Für mich hatte der Gottesdienst drei Höhepunkte. Das war die Kurze Ansprache von Barbara, ihrer der sie Ihrer Familie für die Unterstürzung auf ihrem spirituellem Weg dankte. Sie riss kurz an wie sie den Weg zur Gemeinde gefunden hat und warum sie sich in ihr so wohl fühlt.

Der zweite Höhepunkt war die Predigt von Anna über ein Thema, das sich Barbara gewünscht hatte: Das Vaterunser. Anna begann damit, das Vaterunser historisch und theologisch einzuordnen und zerlegte das Vaterunser dann in seine thematischen Bestandteile. Viellicht wird der Predigtext auf die Website gestellt, das man ihn mal nachlesen kann.

Der dritte Höhepunkt für mich war, wie Anna in sehr persönlichen Worten Barbara zur Aufnahme in der Gemeinde den Segen sprach. Beide Frauen standen vorne vor der Gemeinde. Barbara mit der Hand von Anna auf der Schulter. Konzentrierte Stille erfüllt mit den ruhigen Worte von Anne.
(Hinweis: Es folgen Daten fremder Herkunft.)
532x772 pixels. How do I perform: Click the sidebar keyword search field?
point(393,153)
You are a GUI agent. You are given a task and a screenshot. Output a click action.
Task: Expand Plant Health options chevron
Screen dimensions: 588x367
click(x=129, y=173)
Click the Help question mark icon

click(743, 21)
Die Stimmung war schon aufregend aber nicht aufgeregt.

Die musikalische Leistung der Gemeinde war sicher kein Höhepunkt an dem Tag. Aber gerade das zeigt mir die Authentizität der Atmosphäre. die ich da (trotzdem) wahrgenommen habe. Gerade aus charismatischen Pfingstgemeinden kenne ich es, das über den Weg der Musik, eine feierliche Atmosphäre geschaffen wird. Dabei habe ich mir dann oft die Frage nach der Authentizität gestellt. Wenn die ganze Zeit während des Gottesdienstes auf der Gefühlsklaviatur der Teilnehmer gespielt wird, wie kann man dann die wahren Gefühle, die von Innen kommen, wahrnehmen? Wie kann man Gott wahrnehmen, wenn beim Gottesdienst so eine Show abgezogen wird?